Rewrite the rows below, changing every "Locate an element on the screen" to "Find an element on the screen" and keeping all other text the same.

(Stored dataset items)
- - - - - - -

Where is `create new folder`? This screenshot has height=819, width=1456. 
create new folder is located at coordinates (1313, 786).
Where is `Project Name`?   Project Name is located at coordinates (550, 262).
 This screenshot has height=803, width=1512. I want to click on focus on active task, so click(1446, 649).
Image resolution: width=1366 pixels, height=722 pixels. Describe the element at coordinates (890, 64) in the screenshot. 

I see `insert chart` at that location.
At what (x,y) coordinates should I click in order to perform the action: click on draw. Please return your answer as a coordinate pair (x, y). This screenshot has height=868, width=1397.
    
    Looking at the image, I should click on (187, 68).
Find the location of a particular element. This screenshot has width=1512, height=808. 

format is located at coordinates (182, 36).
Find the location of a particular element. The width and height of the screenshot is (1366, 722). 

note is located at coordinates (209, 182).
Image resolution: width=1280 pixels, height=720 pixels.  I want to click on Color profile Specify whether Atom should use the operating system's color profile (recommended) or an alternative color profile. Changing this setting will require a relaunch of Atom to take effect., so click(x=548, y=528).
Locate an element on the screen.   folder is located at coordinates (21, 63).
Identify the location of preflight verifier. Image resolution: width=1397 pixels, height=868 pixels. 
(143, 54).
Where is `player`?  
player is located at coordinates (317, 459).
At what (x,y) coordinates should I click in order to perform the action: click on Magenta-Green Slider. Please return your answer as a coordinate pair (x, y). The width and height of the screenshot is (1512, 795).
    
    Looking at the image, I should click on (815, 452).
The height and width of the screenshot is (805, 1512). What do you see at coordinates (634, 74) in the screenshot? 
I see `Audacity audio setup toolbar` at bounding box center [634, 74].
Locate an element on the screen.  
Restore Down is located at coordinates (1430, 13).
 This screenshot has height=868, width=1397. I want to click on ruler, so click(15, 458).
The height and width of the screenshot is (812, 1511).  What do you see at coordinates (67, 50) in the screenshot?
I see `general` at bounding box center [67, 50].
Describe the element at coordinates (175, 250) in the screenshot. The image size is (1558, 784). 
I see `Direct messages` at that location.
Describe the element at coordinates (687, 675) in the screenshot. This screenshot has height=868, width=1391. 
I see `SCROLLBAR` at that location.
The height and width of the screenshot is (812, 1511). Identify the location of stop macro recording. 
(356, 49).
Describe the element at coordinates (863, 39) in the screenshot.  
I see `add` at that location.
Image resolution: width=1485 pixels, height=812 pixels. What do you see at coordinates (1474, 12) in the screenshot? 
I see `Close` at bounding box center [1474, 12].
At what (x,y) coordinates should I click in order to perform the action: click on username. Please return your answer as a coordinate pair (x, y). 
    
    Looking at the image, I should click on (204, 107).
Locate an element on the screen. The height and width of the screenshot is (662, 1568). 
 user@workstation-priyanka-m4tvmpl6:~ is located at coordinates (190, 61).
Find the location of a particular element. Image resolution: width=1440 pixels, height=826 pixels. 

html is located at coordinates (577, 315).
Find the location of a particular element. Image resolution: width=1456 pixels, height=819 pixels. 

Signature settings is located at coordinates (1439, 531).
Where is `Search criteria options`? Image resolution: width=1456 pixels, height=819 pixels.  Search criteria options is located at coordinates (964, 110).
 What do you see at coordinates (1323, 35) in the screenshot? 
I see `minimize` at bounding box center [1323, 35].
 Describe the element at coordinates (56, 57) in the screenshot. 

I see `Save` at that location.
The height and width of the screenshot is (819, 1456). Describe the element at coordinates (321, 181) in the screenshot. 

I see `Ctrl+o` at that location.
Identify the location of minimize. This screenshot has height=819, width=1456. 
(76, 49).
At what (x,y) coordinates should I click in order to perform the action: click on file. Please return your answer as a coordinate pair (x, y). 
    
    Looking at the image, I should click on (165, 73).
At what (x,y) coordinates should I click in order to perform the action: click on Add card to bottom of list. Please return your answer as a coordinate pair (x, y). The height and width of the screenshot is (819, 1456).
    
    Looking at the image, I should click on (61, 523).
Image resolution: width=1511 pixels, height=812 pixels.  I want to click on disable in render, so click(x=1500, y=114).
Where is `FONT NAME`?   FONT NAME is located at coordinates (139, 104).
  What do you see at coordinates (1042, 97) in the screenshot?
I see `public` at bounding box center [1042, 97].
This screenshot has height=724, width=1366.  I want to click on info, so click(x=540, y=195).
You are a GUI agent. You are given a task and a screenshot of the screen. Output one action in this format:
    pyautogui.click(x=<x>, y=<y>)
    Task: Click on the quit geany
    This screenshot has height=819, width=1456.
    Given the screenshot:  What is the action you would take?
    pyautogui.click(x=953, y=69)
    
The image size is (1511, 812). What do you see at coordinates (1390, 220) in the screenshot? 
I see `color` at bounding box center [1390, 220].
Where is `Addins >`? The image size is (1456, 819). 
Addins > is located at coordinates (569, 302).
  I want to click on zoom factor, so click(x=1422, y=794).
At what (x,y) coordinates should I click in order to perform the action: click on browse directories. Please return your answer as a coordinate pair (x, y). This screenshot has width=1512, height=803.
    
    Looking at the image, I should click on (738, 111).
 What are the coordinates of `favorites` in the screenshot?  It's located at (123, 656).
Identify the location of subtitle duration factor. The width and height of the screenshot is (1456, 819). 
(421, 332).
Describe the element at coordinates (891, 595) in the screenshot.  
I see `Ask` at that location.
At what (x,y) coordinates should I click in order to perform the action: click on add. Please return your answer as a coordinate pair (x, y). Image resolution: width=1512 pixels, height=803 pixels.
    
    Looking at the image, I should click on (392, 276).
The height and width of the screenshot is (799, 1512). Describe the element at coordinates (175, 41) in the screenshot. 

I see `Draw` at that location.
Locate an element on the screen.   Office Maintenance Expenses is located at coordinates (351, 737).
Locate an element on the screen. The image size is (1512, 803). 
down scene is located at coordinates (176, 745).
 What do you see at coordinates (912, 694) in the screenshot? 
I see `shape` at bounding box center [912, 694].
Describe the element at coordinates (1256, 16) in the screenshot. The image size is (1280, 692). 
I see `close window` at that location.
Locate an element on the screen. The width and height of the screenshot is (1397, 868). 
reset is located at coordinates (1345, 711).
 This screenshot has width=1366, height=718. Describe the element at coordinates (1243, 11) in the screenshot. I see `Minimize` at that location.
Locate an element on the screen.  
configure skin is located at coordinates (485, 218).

- - - - - - -

**Exercise response**.
Where is `create new folder`? This screenshot has height=819, width=1456. 
create new folder is located at coordinates (1313, 786).
Where is `Project Name`?   Project Name is located at coordinates (550, 262).
 This screenshot has height=803, width=1512. I want to click on focus on active task, so click(1446, 649).
Image resolution: width=1366 pixels, height=722 pixels. Describe the element at coordinates (890, 64) in the screenshot. 

I see `insert chart` at that location.
At what (x,y) coordinates should I click in order to perform the action: click on draw. Please return your answer as a coordinate pair (x, y). This screenshot has height=868, width=1397.
    
    Looking at the image, I should click on (187, 68).
Find the location of a particular element. This screenshot has width=1512, height=808. 

format is located at coordinates (182, 36).
Find the location of a particular element. The width and height of the screenshot is (1366, 722). 

note is located at coordinates (209, 182).
Image resolution: width=1280 pixels, height=720 pixels.  I want to click on Color profile Specify whether Atom should use the operating system's color profile (recommended) or an alternative color profile. Changing this setting will require a relaunch of Atom to take effect., so click(x=548, y=528).
Find an element on the screen.   folder is located at coordinates (21, 63).
Identify the location of preflight verifier. Image resolution: width=1397 pixels, height=868 pixels. 
(143, 54).
Where is `player`?  
player is located at coordinates (317, 459).
At what (x,y) coordinates should I click in order to perform the action: click on Magenta-Green Slider. Please return your answer as a coordinate pair (x, y). The width and height of the screenshot is (1512, 795).
    
    Looking at the image, I should click on (815, 452).
The height and width of the screenshot is (805, 1512). What do you see at coordinates (634, 74) in the screenshot? 
I see `Audacity audio setup toolbar` at bounding box center [634, 74].
Find an element on the screen.  
Restore Down is located at coordinates (1430, 13).
 This screenshot has height=868, width=1397. I want to click on ruler, so click(15, 458).
The height and width of the screenshot is (812, 1511).  What do you see at coordinates (67, 50) in the screenshot?
I see `general` at bounding box center [67, 50].
Describe the element at coordinates (175, 250) in the screenshot. The image size is (1558, 784). 
I see `Direct messages` at that location.
Describe the element at coordinates (687, 675) in the screenshot. This screenshot has height=868, width=1391. 
I see `SCROLLBAR` at that location.
The height and width of the screenshot is (812, 1511). Identify the location of stop macro recording. 
(356, 49).
Describe the element at coordinates (863, 39) in the screenshot.  
I see `add` at that location.
Image resolution: width=1485 pixels, height=812 pixels. What do you see at coordinates (1474, 12) in the screenshot? 
I see `Close` at bounding box center [1474, 12].
At what (x,y) coordinates should I click in order to perform the action: click on username. Please return your answer as a coordinate pair (x, y). 
    
    Looking at the image, I should click on (204, 107).
Find an element on the screen. The height and width of the screenshot is (662, 1568). 
 user@workstation-priyanka-m4tvmpl6:~ is located at coordinates (190, 61).
Find the location of a particular element. Image resolution: width=1440 pixels, height=826 pixels. 

html is located at coordinates (577, 315).
Find the location of a particular element. Image resolution: width=1456 pixels, height=819 pixels. 

Signature settings is located at coordinates (1439, 531).
Where is `Search criteria options`? Image resolution: width=1456 pixels, height=819 pixels.  Search criteria options is located at coordinates (964, 110).
 What do you see at coordinates (1323, 35) in the screenshot? 
I see `minimize` at bounding box center [1323, 35].
 Describe the element at coordinates (56, 57) in the screenshot. 

I see `Save` at that location.
The height and width of the screenshot is (819, 1456). Describe the element at coordinates (321, 181) in the screenshot. 

I see `Ctrl+o` at that location.
Identify the location of minimize. This screenshot has height=819, width=1456. 
(76, 49).
At what (x,y) coordinates should I click in order to perform the action: click on file. Please return your answer as a coordinate pair (x, y). 
    
    Looking at the image, I should click on (165, 73).
At what (x,y) coordinates should I click in order to perform the action: click on Add card to bottom of list. Please return your answer as a coordinate pair (x, y). The height and width of the screenshot is (819, 1456).
    
    Looking at the image, I should click on (61, 523).
Image resolution: width=1511 pixels, height=812 pixels.  I want to click on disable in render, so click(x=1500, y=114).
Where is `FONT NAME`?   FONT NAME is located at coordinates (139, 104).
  What do you see at coordinates (1042, 97) in the screenshot?
I see `public` at bounding box center [1042, 97].
This screenshot has height=724, width=1366.  I want to click on info, so click(x=540, y=195).
You are a GUI agent. You are given a task and a screenshot of the screen. Output one action in this format:
    pyautogui.click(x=<x>, y=<y>)
    Task: Click on the quit geany
    This screenshot has height=819, width=1456.
    Given the screenshot:  What is the action you would take?
    pyautogui.click(x=953, y=69)
    
The image size is (1511, 812). What do you see at coordinates (1390, 220) in the screenshot? 
I see `color` at bounding box center [1390, 220].
Where is `Addins >`? The image size is (1456, 819). 
Addins > is located at coordinates (569, 302).
  I want to click on zoom factor, so click(x=1422, y=794).
At what (x,y) coordinates should I click in order to perform the action: click on browse directories. Please return your answer as a coordinate pair (x, y). This screenshot has width=1512, height=803.
    
    Looking at the image, I should click on (738, 111).
 What are the coordinates of `favorites` in the screenshot?  It's located at (123, 656).
Identify the location of subtitle duration factor. The width and height of the screenshot is (1456, 819). 
(421, 332).
Describe the element at coordinates (891, 595) in the screenshot.  
I see `Ask` at that location.
At what (x,y) coordinates should I click in order to perform the action: click on add. Please return your answer as a coordinate pair (x, y). Image resolution: width=1512 pixels, height=803 pixels.
    
    Looking at the image, I should click on (392, 276).
The height and width of the screenshot is (799, 1512). Describe the element at coordinates (175, 41) in the screenshot. 

I see `Draw` at that location.
Find an element on the screen.   Office Maintenance Expenses is located at coordinates (351, 737).
Find an element on the screen. The image size is (1512, 803). 
down scene is located at coordinates (176, 745).
 What do you see at coordinates (912, 694) in the screenshot? 
I see `shape` at bounding box center [912, 694].
Describe the element at coordinates (1256, 16) in the screenshot. The image size is (1280, 692). 
I see `close window` at that location.
Find an element on the screen. The width and height of the screenshot is (1397, 868). 
reset is located at coordinates (1345, 711).
 This screenshot has width=1366, height=718. Describe the element at coordinates (1243, 11) in the screenshot. I see `Minimize` at that location.
Find an element on the screen.  
configure skin is located at coordinates (485, 218).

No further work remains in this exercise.